Fountains in Italy are a destination unto themselves. Perfect for a city scavenger hunt for the kids (or the kid in in anyone); a free, always-open and in situ work of art; and ideal for splashing yourself (not necessarily splashing in) on a hot day.
So, take a photo, throw a coin, and then move on. Or, spend some time getting to know a fountain and you’ll usually get a feel for the town’s history, or at least be intrigued by it. Take the Fountain of the 99 Spouts in the city of L’Aquila Italy for example.
Ice-cold water has been gushing from this fountain for over 700 years, but nobody knows where the water comes from. Why are only 93 of the 99 spouts carved (as men, women, and animals) while 6 are plain? Nobody knows. Why is there what looks like a Templar Cross carved into the wall above the fountain? Nobody knows. There are more unexplained things about the fountain too.

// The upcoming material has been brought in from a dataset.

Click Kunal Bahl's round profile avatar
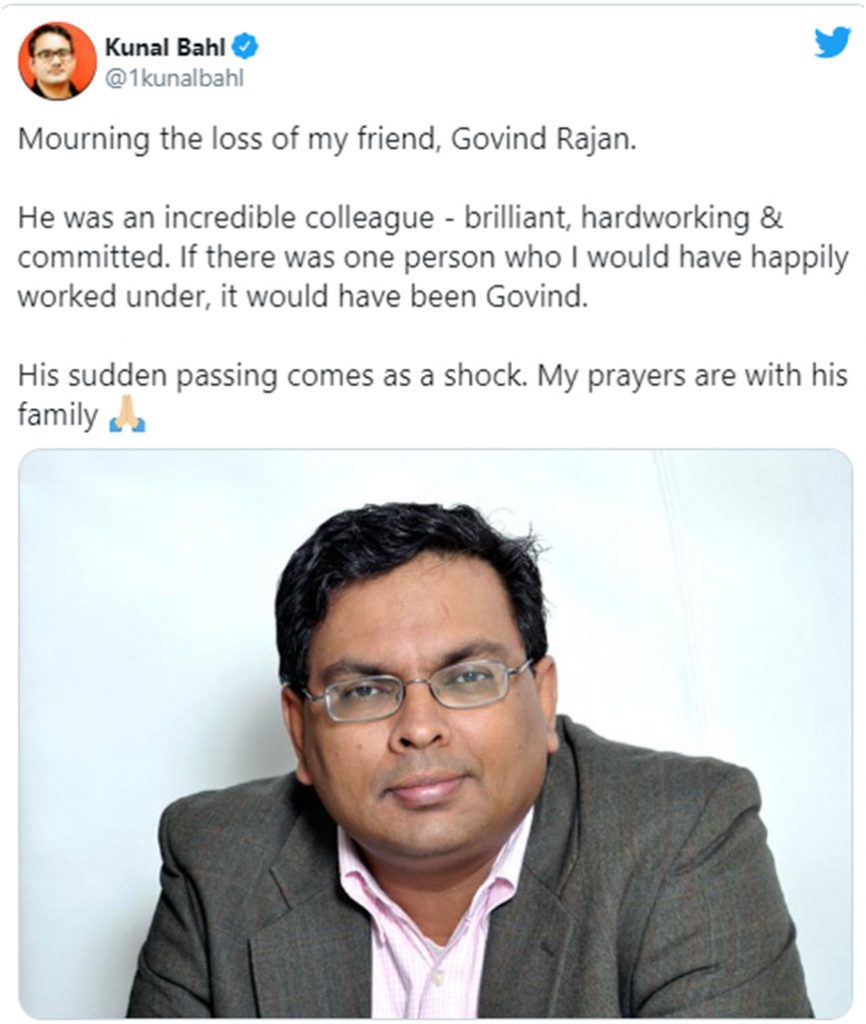Screen dimensions: 866x1024 (57, 61)

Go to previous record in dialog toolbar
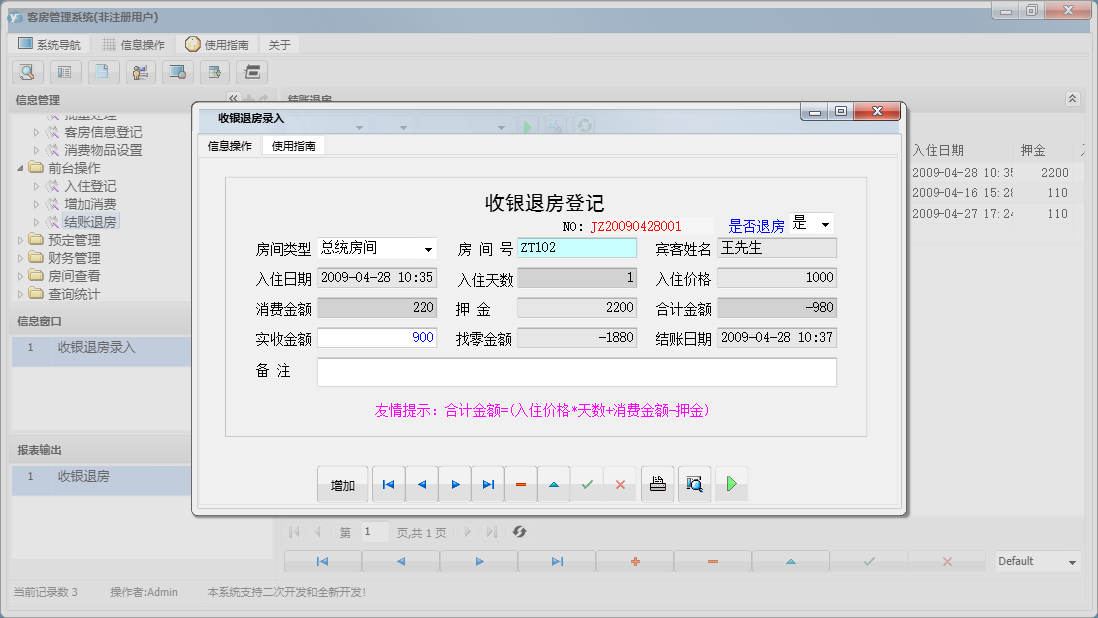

What we do know: the fountain was built in 1272, designed by Tancredi da Pentimo, and was originally called La Rivera after the L’Aquila neighborhood which bordered the Aterno river. (Tancredi is allegedly buried somewhere under the fountain, but really, nobody knows.) The fountain’s current name is related to L’Aquila’s history: the town was founded in the early 13th century from 99 neighboring villages and 99 castles.
The L’Aquila Earthquake
You may know that L’Aquila and many towns in the surrounding area were damaged during an earthquake in early April 2009. Almost 300 people were killed and over 48,000 left homeless. As of this writing, things are nowhere near back to normal. But: the fountain was not damaged, and can still be visited. It’s near the train station, and easy to get to, though not incredibly well signposted.
L’Aquila after all has had 11 documented earthquakes since the 14th century and been rebuilt every time.